Lorrie developed "food poisoning" and eventually was admitted to the hospital because of weakness and severe dehydration.  She was admitted for observation and placed on I.V. fluids and was actually beginning to get better and was almost ready to go home.

They were attempting to correct her electrolytes before discharging her.  It is unclear exactly what happened, but it appears that she was given a massive overdose of an incorrect medication.  The nurse noticed that something strange was happening and that crystallization was even occurring in the I.V. tubing.  When her doctor saw this he ordered that bag of fluid be taken down, but it was too late.   She became very short of breath and panicky feeling and subsequently arrested and died in front of her mom and her doctor.

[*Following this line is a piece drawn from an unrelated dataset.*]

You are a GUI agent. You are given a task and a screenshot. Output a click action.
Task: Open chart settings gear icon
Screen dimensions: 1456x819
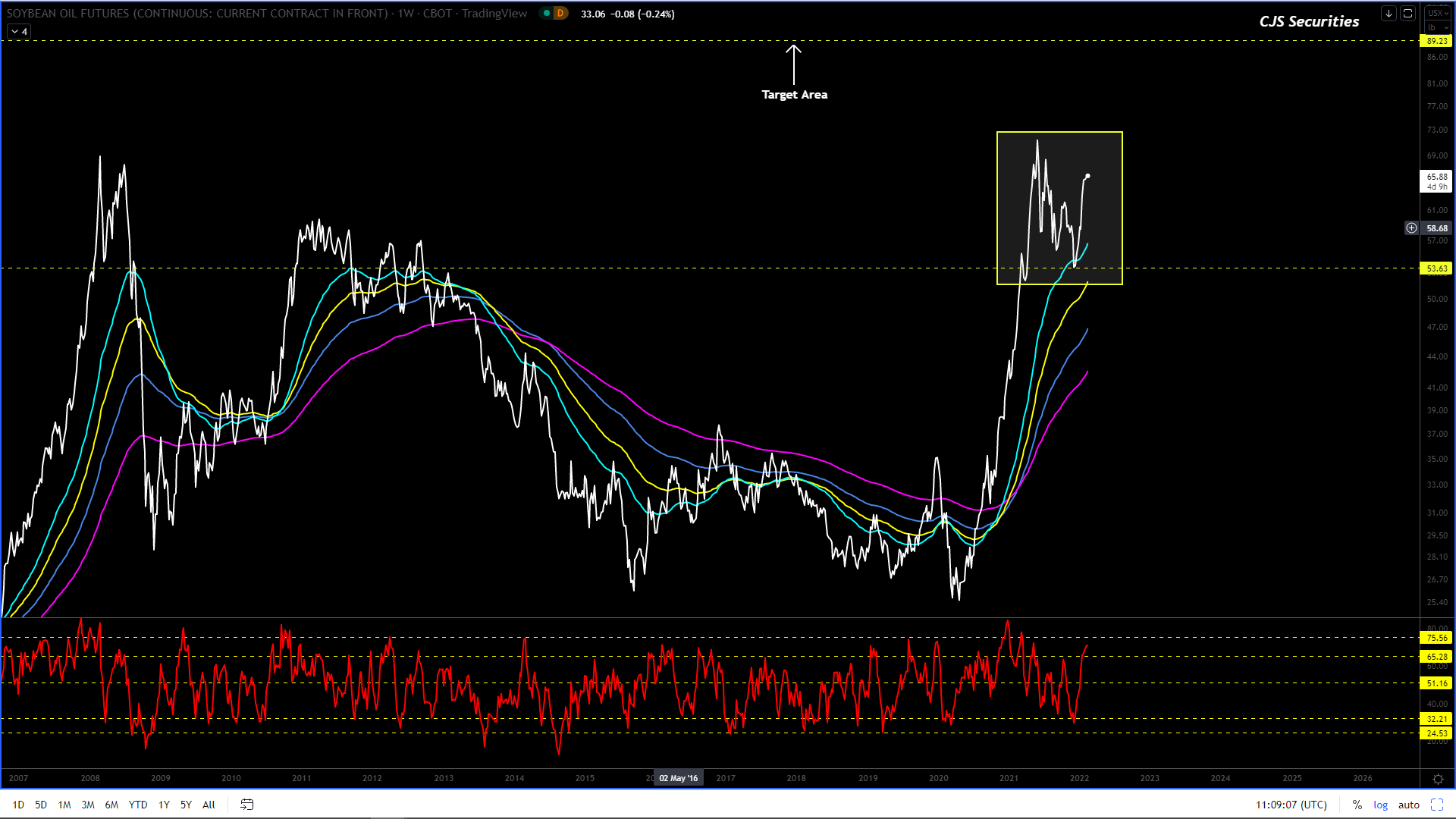point(1437,779)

Therefore, I plead for your involvement and your enthusiastic support to drive immediate improvements in patient safety and help something positive come of these terribly unfortunate tragedies.

Not because of the I0M report or that Medicare is starting to monitor this, but because it is the right thing to do.

I ask you to think about your friends and family who could suffer one of these tragedies and do everything in your power to see to it, that  nothing  like this ever happens again.

I ask you to do it for Ruth and Bill and Juan and Martha.

And I ask you to do it for Nancy and her beautiful daughter Lorrie.